OpenGL game: float or double?

Look, doubles will make NO differnce because PC 3D hardware doesn’t use doubles. It’s nothing like the argument over filenames, it’s a simple engineering observation. If you want to get more precision you have to implement a scheme as I’ve described. The pressures driving floats vs doubles in hardware are the massive additional gates on chip that double precision would require at the equivalent speed. What would you rather have more geometry or double precision? More texture units or double precision? 8.3 filenames don’t severely hamper the functionality or performance of a filesystem, the analogy being drawn is spurious. Even if you want double precision in hardware, it’s an issue to take up with NVIDIA and ATI, not to argue over with application developers, because there IS NO CHOICE, hardware is single precision.

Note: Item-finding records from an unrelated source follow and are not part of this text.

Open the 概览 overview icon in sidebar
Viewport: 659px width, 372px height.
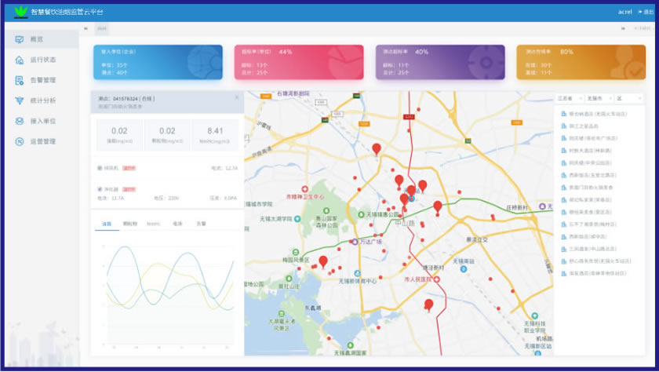(20, 39)
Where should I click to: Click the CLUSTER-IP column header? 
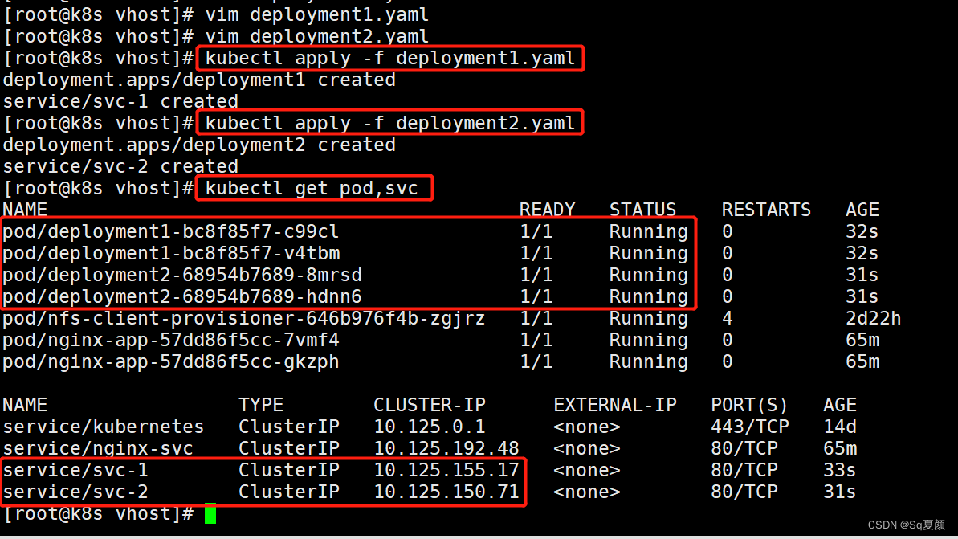click(429, 405)
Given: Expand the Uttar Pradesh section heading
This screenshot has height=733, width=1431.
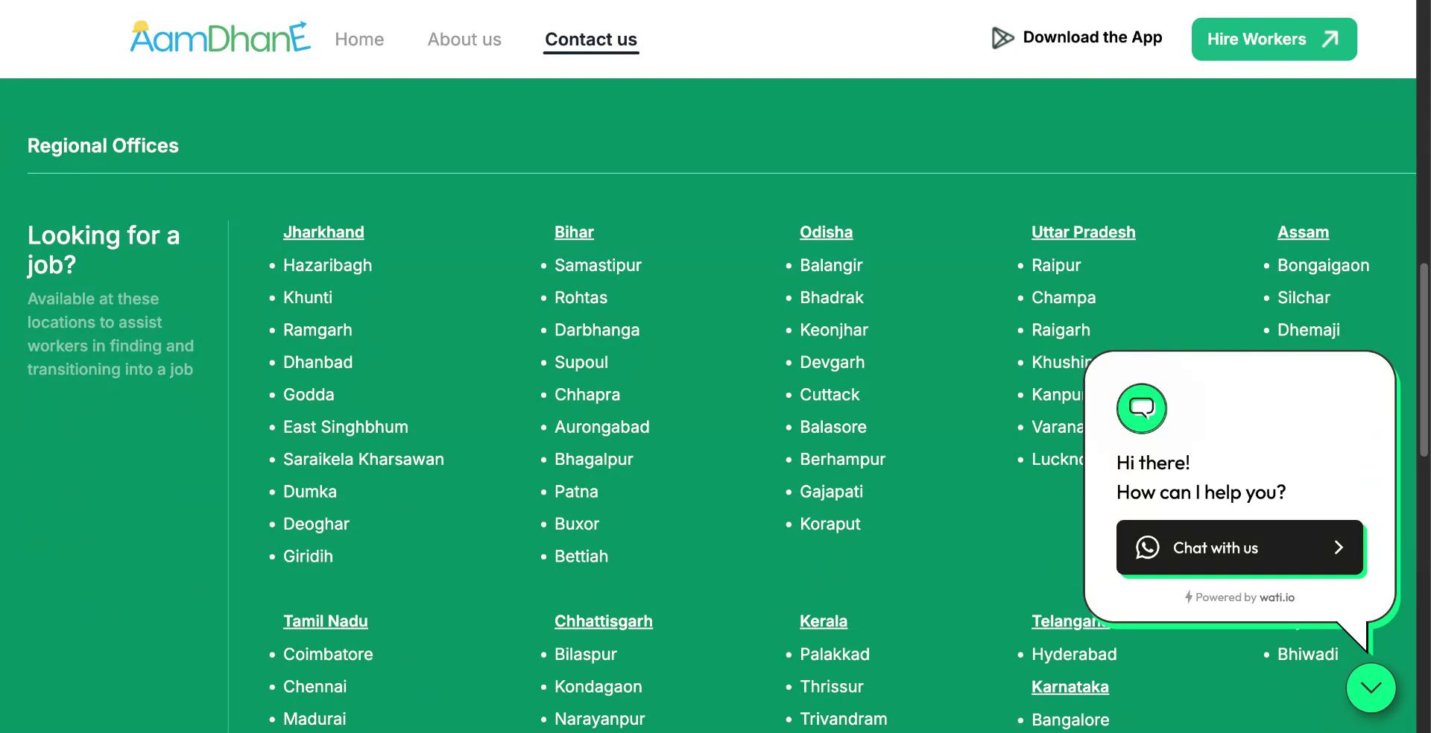Looking at the screenshot, I should pyautogui.click(x=1083, y=232).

Existing high end hardware from SGI is single precision, suggesting that waiting for it on PC’s where die size and yield is king and other features are seen as important is folly. Moreover, double precision values take more bus bandwidth to send to graphics, this is CRITICAL, because that is the key bottleneck for 3D geometry acceleration today. Even if graphics cards DID have double precision floating point hardware, an application which used floats with origin offset would spank the double precision application because geometry being sent to the card would use half the bus bandwidth with floats vs doubles, even if 3D hardware was the same speed for doubles vs floats (which may not be the case).

I’m advocating using doubles where it’s appropriate, but explaining how to retain that precision when your hardware has single precision fp hardware. It’s been common practice in 3D programming for decades. When your PC has double precision you can do something else (or stick with the faster scheme I’ve presented), until then your use of double precision variables will not solve the precision problems on your PC, it will have no effect.

> memory isnt important

Hah! Haaaw! Heee… Wheee! Wump.

'scuse me while I catch my breath.

Wow. That really made my day. Nothing like a good “the earth is flat” to cheer you up.

FYI: The speed of almost any modern application is directly varying with the size of its working set (because of caching, TLB trashing, and other such memory footprint related issues).

dorbie, there’s more than one way to use doubles. It depends on where in the process you use them, so I won’t rule them out, since I don’t know where Rockfort needs them. If the loss of precision is in multiplying matrices, it’s possible to do that “by hand” using doubles instead of with OpenGL, and only then load into OpenGL. Quite easy.

As for hardware using doubles, I don’t think it’s too far fetched, at least in the professional world, where fill rate is not king. You might argue that having more than 8 bits per colour channel is just as wasteful, yet high end pro hardware does it.

On your first part, you clearly haven’t read my earliest post. I explained exactly what you are talking about. I agree there are several ways of going about this, but they ammount to the equivalent operation, model - view cancellation. My objection is using doubles for everything, not only is it expensive wasting memory and bandwidth, it just won’t work on real hardware. This is critical, “IT WON’T WORK!”, like I said take it up with IHVs first.

On your second part, 8 bits per component is a separate issue. There is even a case for floating point pixels which I strongly agree with. The fact that hardware works towards solving one and not the other hardly makes a case for double precision geometry. There are exceptions but I’m not going to point them out for you.

Let’s ditch the nonsense of reasoning by analogy. Stick to the merits of the case that way we don’t have to waste time discovering why situation A does not equal situation B. It’s a sure sign of a weak case and we’ve seen it from you twice already. Debate on the merits of DP geometry, not unrelated issues like pixel component precision or 8.3 filenames.

The original question was also about games, not pro apps, but I don’t concede that pro apps need more precision for the reasons I’ve already explained. Even pro apps should strive for best performance.

[This message has been edited by dorbie (edited 11-11-2001).]

Well, for the game i’m working on i use Floats for all my 3D objects management (matrices,vectors,quats etc)
And finally, i’ve minimised my vertex structure to the min using CHAR &| SHORT values for normals,texture coordinates and
so on & so forth…
Quite necessary when u need to store a large amount of vertice onboard.